Items excerpted from a collection:
= = = = = = =

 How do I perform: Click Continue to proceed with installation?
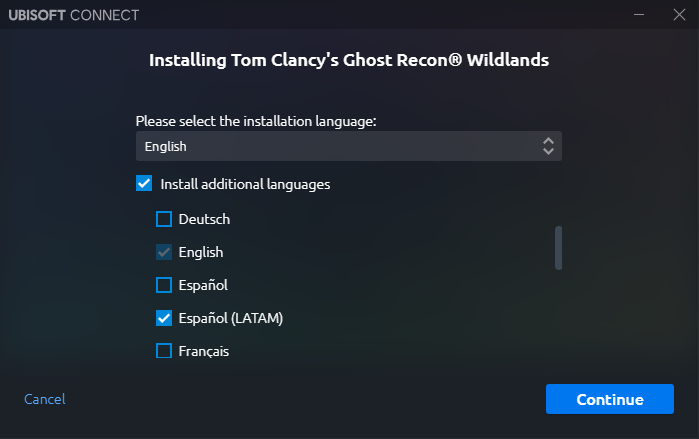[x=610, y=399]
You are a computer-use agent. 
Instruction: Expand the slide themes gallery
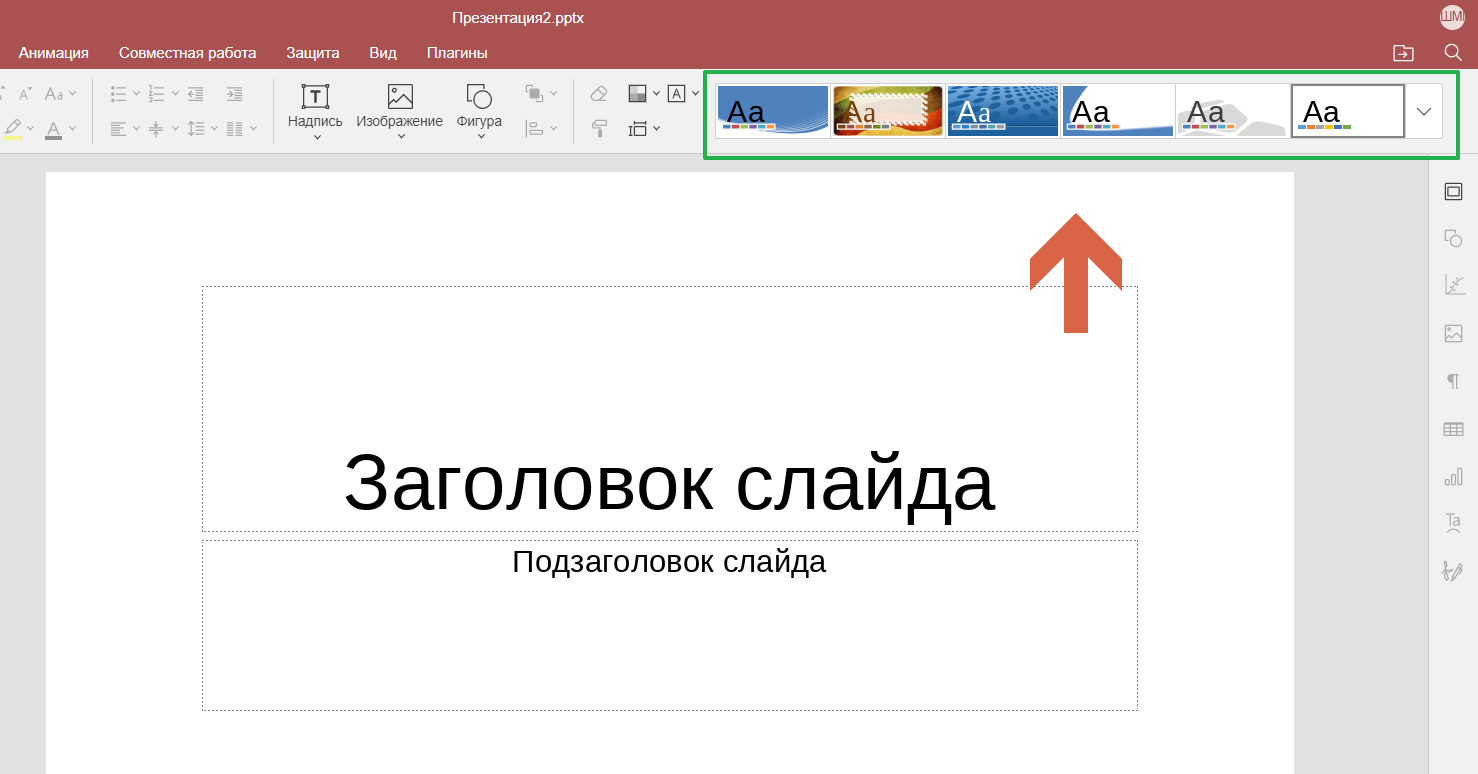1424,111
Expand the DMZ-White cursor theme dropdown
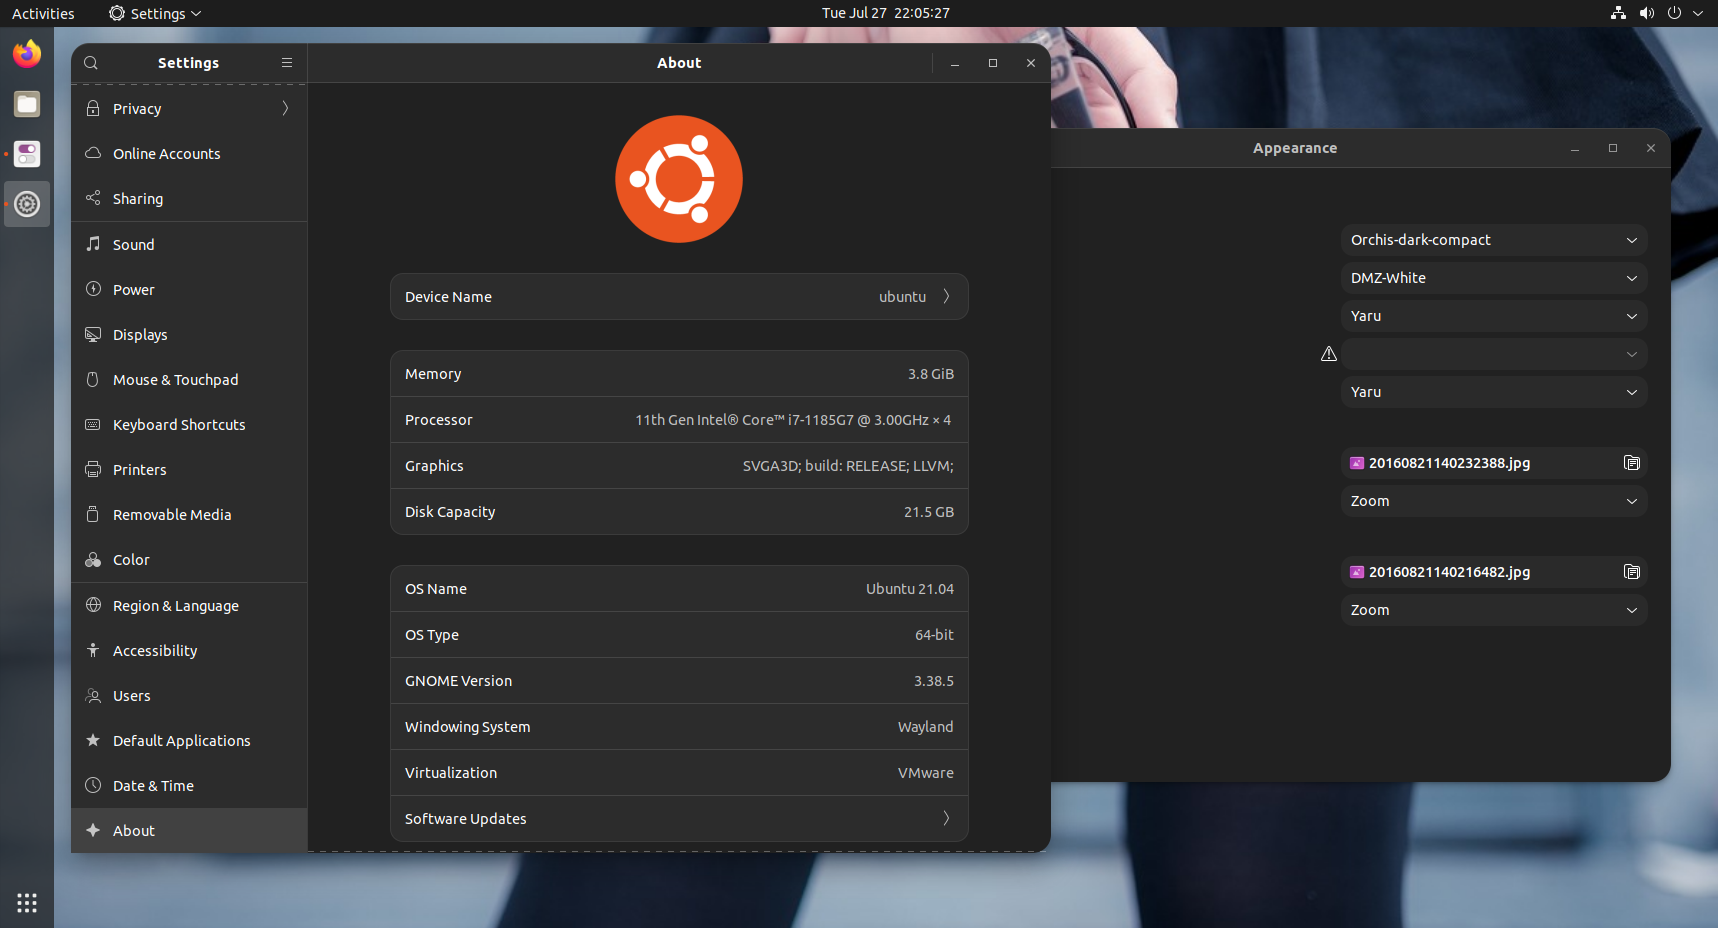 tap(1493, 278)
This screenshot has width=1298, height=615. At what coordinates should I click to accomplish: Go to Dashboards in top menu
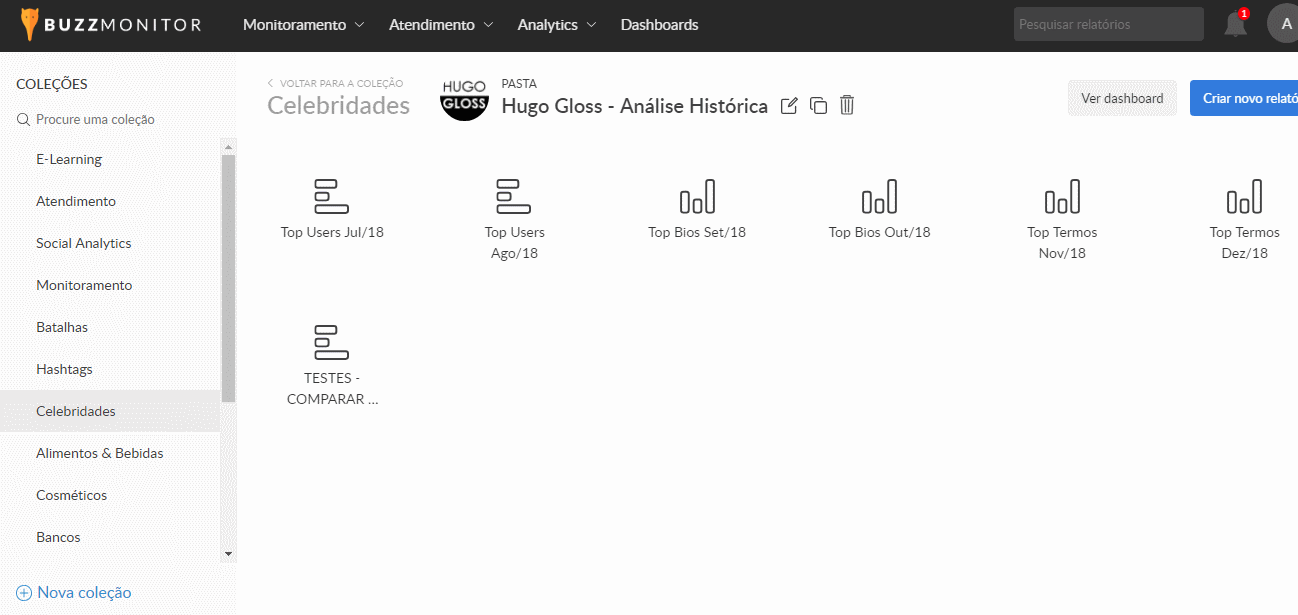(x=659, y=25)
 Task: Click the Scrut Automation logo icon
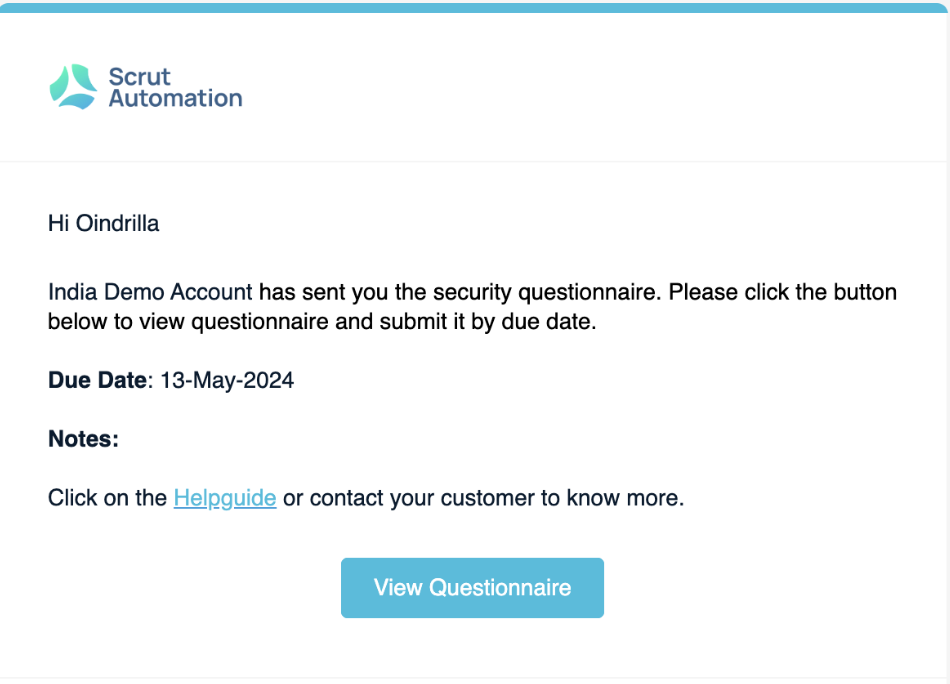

= = = = = = =

* _Goal_
Convert the items above into a Markdown table with the columns "No." and "Line", giving each line its own numbered row. Omit blank lines and the pictures.

* _Response below_
| No. | Line |
|---|---|
| 1 |  How do I perform: Click Continue to proceed with installation? |
| 2 | [x=610, y=399] |
| 3 | You are a computer-use agent.  |
| 4 | Instruction: Expand the slide themes gallery |
| 5 | 1424,111 |
| 6 | Expand the DMZ-White cursor theme dropdown |
| 7 |  tap(1493, 278) |
| 8 | This screenshot has width=1298, height=615. At what coordinates should I click to accomplish: Go to Dashboards in top menu |
| 9 | (x=659, y=25) |
| 10 |  Task: Click the Scrut Automation logo icon |